ScreenSnippet API

Notes on document

Please note, this document is in an early draft form. It’s primary purpose is to discover how we will define APIs, rather than discover the detail of a specific API method. In other words, now is not the time to ask “Why doesn’t it support xyz?”, however, it is a good time to ask “If we were to add xyz, where would it live?”


API Design Principles

Our general principles are as follows:

Prior Art Example

Minuet ScreenSnippet API used in Symphony

SSF ScreenSnippet API

The ScreenSnippet API is used to capture a snippet of their desktop (unconstrained by the host application window) and highlight portions of this snippet so it can then be consumed by the host application.  This functionality is similar to the Windows Screen Snippet tool when used in rectangle capture mode.  This lets a user captures portions of the Windows Desktop, highlight aspects of the image and then save this image for sharing.

This functionality differs from the Electron BrowserWindow.capturePage API in that Electron is restricted in that it can only capture content from the host application and does not provide any annotation functionality.

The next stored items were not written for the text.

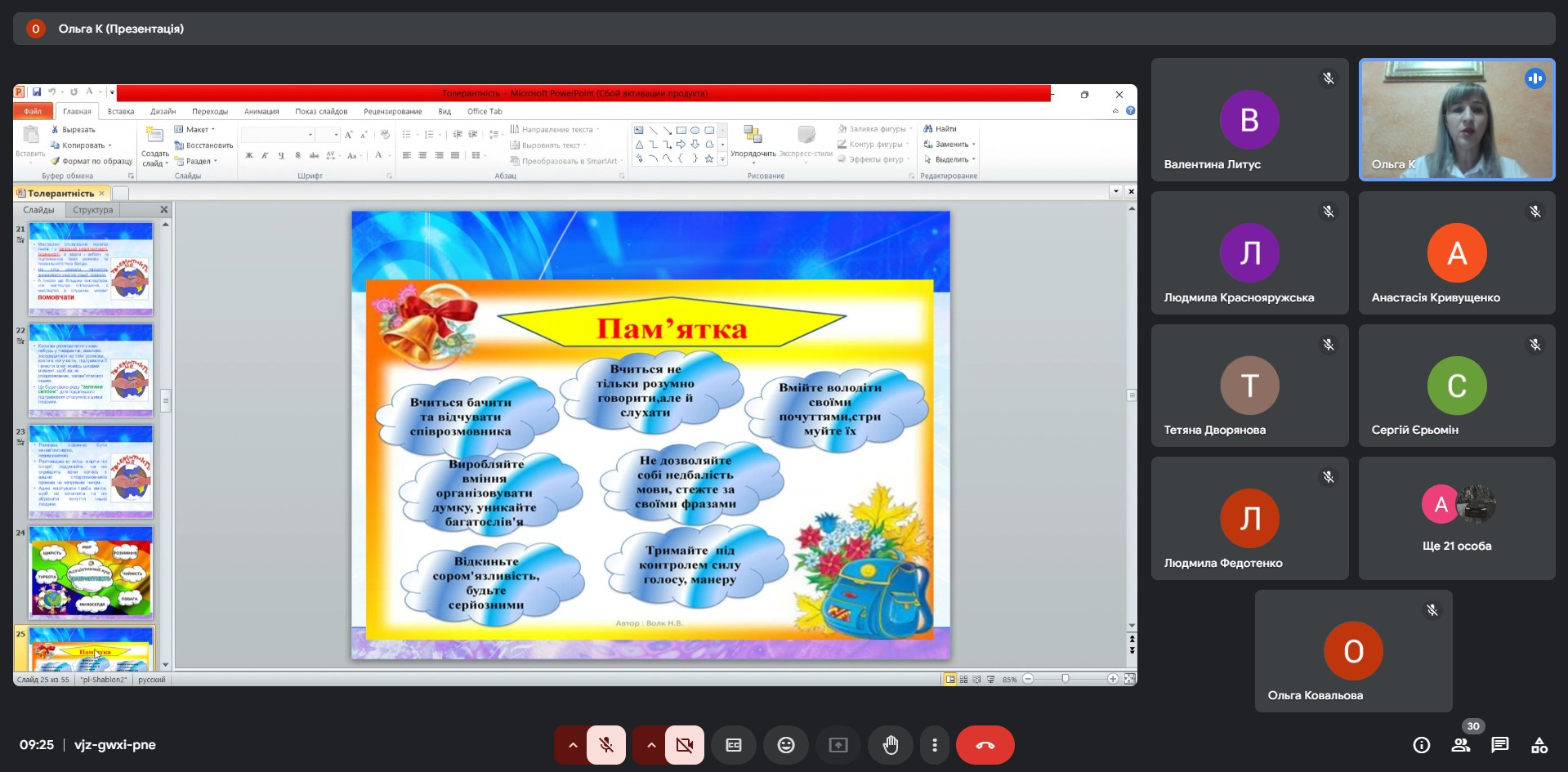Open the activities panel icon
This screenshot has width=1568, height=772.
pos(1539,745)
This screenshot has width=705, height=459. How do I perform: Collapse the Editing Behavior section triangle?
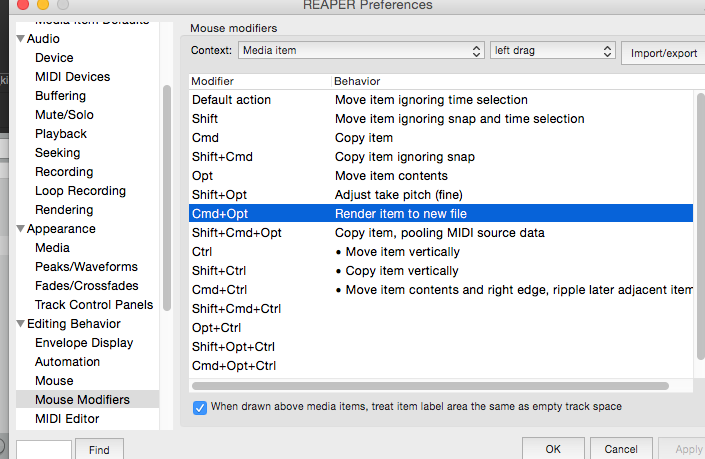click(20, 324)
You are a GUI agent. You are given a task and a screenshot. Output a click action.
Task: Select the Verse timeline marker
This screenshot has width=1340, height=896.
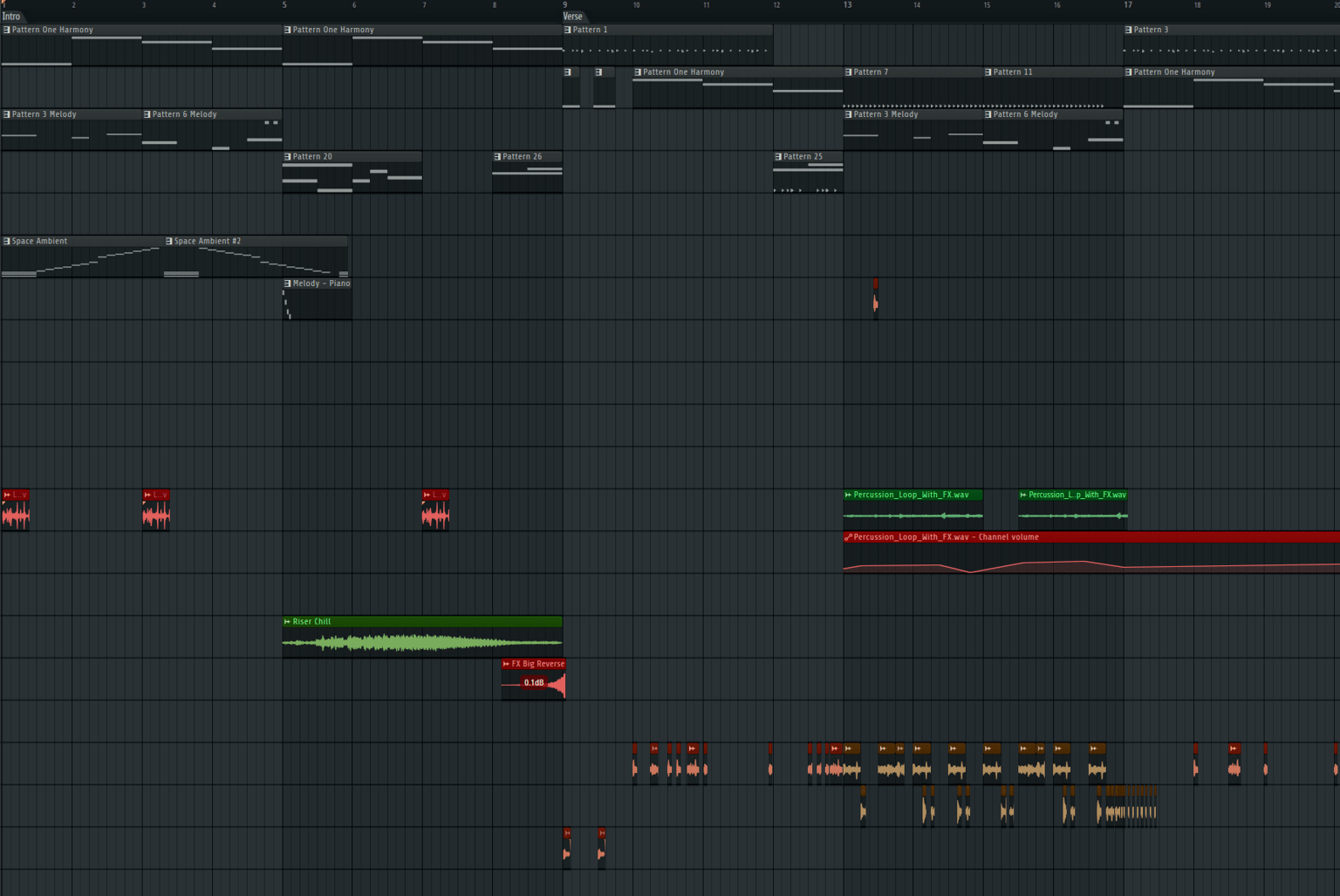tap(573, 17)
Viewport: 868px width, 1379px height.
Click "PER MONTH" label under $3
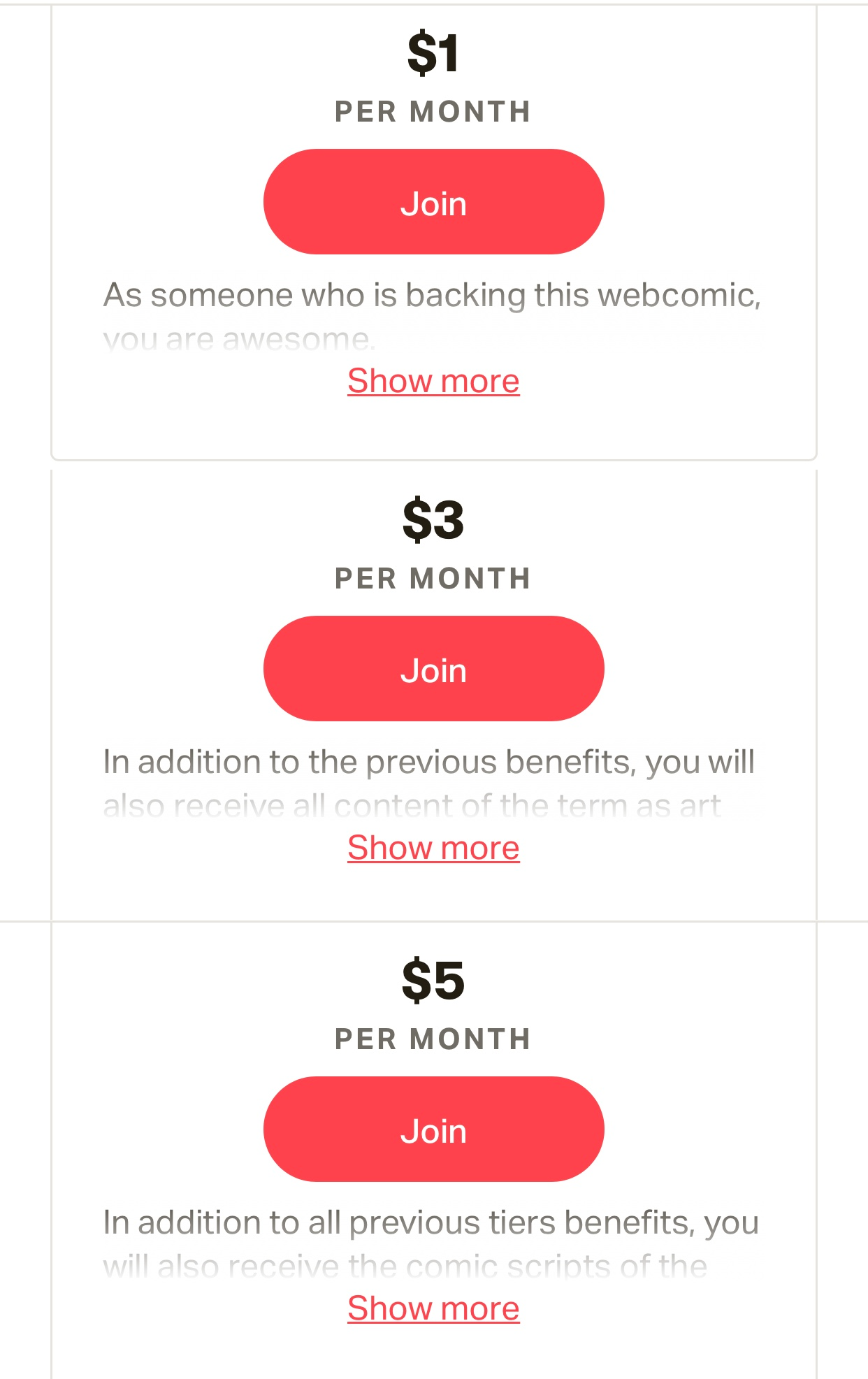pos(433,579)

The exact visual style and full functionality of a markup tool is container dependent and hence out-of-scope of this specification.

Constructor

ScreenSnippet()

Creates a new instance of the ScreenSnippet object.

Syntax

let mySnippet = new ScreenSnippet();

Note: the API should be exposed as a global namespace - working name "ssf" so:

let mySnippet = new ssf.ScreenSnippet();

Parameters

None.

Methods

capture()

Creates a new instance of the ScreenSnippet object.

Syntax

mySnippet.capture().then(function(bitmap) { ... });

Parameters

none

Returns

A Promise that resolves to an ImageBitmap object with contains the captured image and type.

Implementation Ideas:

A possible idea that has been floated is to make the ScreenSnippet tool a reusable Node Module that calls to an external executable using "child_process" that could be invoked from the container.  This external executable could then use StdOut to communicate with the container to provide the result of the snippet.

class ScreenSnippet {
	capture() {
		return new Promise((resolve, reject) => {
			const childProcess = require('child_process');
			const snippetToolInterop = childProcess.fork('...', [], {
				silent: true
			});

			let response = false;

			snippetToolInterop.on('exit', (code, signal) => {
				if (!response) {
					reject(...);
				}
			});

			snippetToolInterop.on('message', message => {
				if (!response) {
					response = true;
					snippetToolInterop.kill();
					if (message.error) {
						reject(...);
					} else {
						resolve(message.bitmap);
					}
				}
			});
		});
	}
}


module.exports = ScreenSnippet;


Discussion points:

  • (From Gareth) I've assumed we have a preference for promises vs callbacks.  This seems inline with modern HTML5 standards which are deprecating callbacks. 

  • (From Gareth) We should discuss the return object for the capture method.  I've currently followed the Minuet approach.